Juntas, a procrastinação e a paralisação nos fazem ter a sensação de que estamos indo em direção ao caos. De que nada avança e que precisamos de ações firmes e imediatas para nos tirar dessa situação. Aí entra outra consequência de viver sob o medo: a porta aberta à manipulação. Nesse momento, estamos mais propensos a aceitar transgressões morais e legais em nome da “salvação”. De uma maneira geral, tais medidas — que em situação normal não seriam colocadas à mesa, nem mesmo aceitas — se tornam uma opção tentadora.

Isso nos leva, mais uma vez, a priorizar o curto prazo e não enxergar as verdadeiras ações. Os nazistas, por exemplo, usaram a falsa ameaça de invasão pela Rússia e a grave crise econômica para corromper a democracia alemã e transformá-la em ditadura, que ocasionou a Segunda Guerra Mundial.

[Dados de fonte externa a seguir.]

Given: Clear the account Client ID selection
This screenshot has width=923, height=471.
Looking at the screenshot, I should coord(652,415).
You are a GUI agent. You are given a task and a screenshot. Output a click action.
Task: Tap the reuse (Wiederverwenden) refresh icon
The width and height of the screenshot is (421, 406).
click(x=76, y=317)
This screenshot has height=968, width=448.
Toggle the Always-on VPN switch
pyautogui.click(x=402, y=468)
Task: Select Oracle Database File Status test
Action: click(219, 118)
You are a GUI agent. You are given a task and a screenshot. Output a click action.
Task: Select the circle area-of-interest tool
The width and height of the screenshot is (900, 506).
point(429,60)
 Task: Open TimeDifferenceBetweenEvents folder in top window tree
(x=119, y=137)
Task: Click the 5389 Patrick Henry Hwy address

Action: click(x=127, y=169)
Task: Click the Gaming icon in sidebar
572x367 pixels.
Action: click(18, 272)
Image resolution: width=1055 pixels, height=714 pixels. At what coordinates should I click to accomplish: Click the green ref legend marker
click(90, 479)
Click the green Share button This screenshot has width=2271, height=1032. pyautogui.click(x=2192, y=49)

Aqui no Brasil, em 1937 e em 1964, foi a manipulação política do medo da falsa Intentona Comunista e do apoio da União Soviética à Cuba que resultou no Estado Novo e no Golpe Militar, respectivamente.

Para não repetirmos o lado negativo da nossa história, chegou a hora de permitir que nosso racional entre em ação para ajudar a definir o futuro. Como apontado por William Von Hippel, não devemos nos abater pelo cenário de incertezas e dar espaço à procrastinação, à paralisação, à manipulação. Devemos usar o medo na medida certa para estimular nossa capacidade de compreender, aprender e criar o futuro desejado. Até porque, como a história também mostrou, o medo passa e a vida continua.